Assignment. Return the entries that follow exactly, with no images.
---------- Dataset records
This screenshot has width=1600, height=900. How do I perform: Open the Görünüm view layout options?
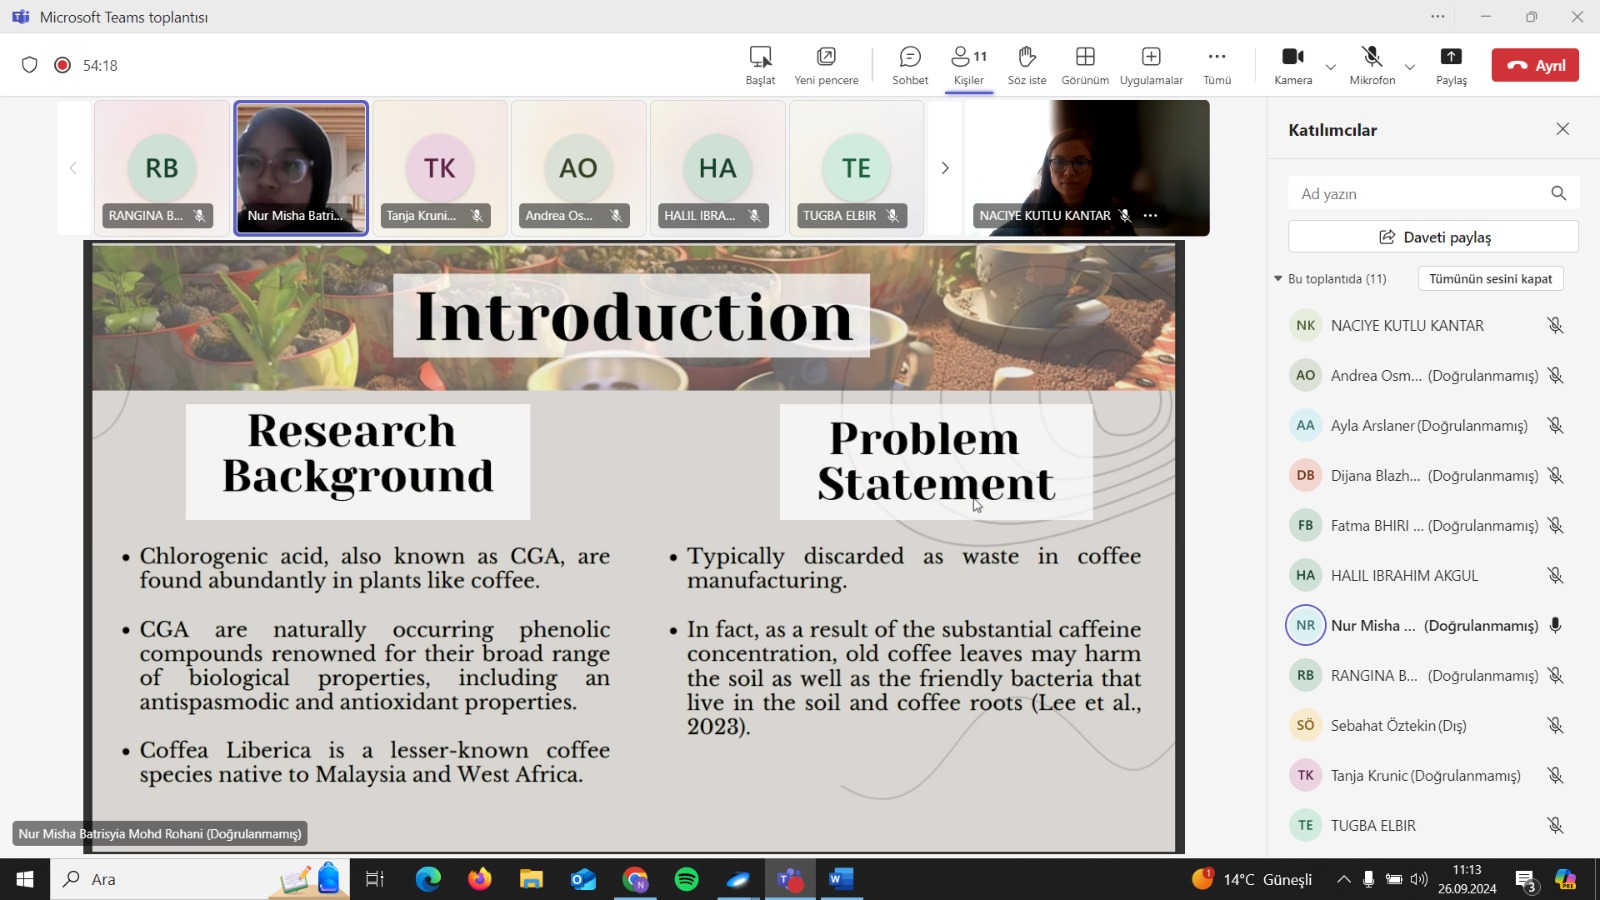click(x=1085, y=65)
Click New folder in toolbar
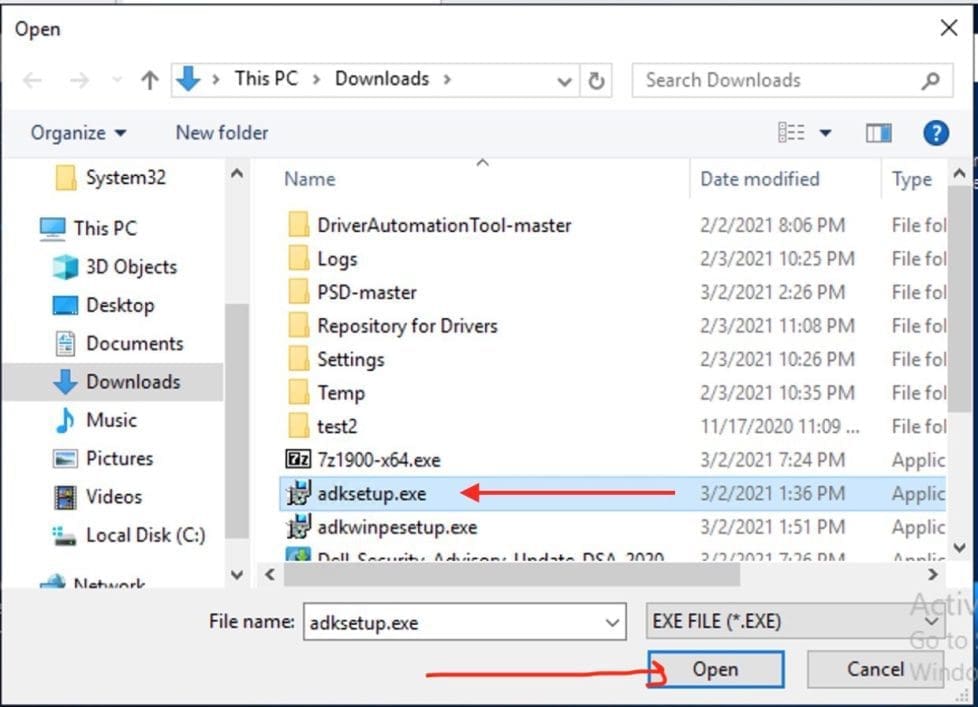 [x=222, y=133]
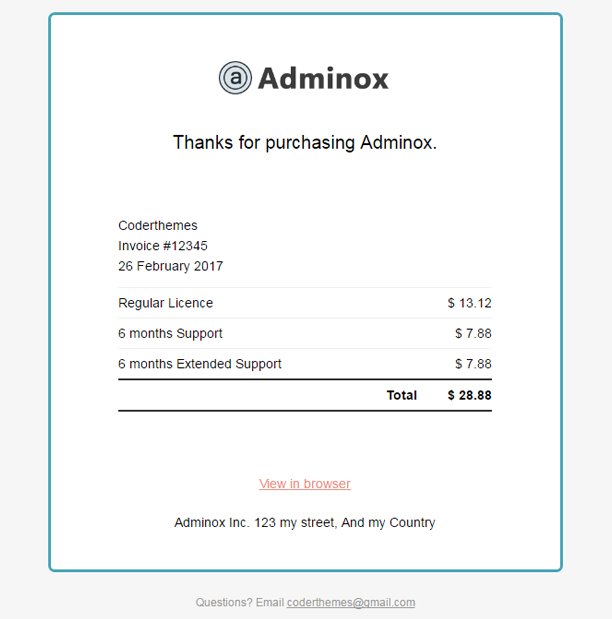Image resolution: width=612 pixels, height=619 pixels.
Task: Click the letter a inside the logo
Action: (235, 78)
--------------------
Answer to this exercise.
This screenshot has width=1600, height=900. How do I perform: Open the Görünüm view layout options?
click(x=1085, y=65)
Click New folder in toolbar
 [x=222, y=133]
Image resolution: width=612 pixels, height=619 pixels.
Task: Click the letter a inside the logo
Action: (235, 78)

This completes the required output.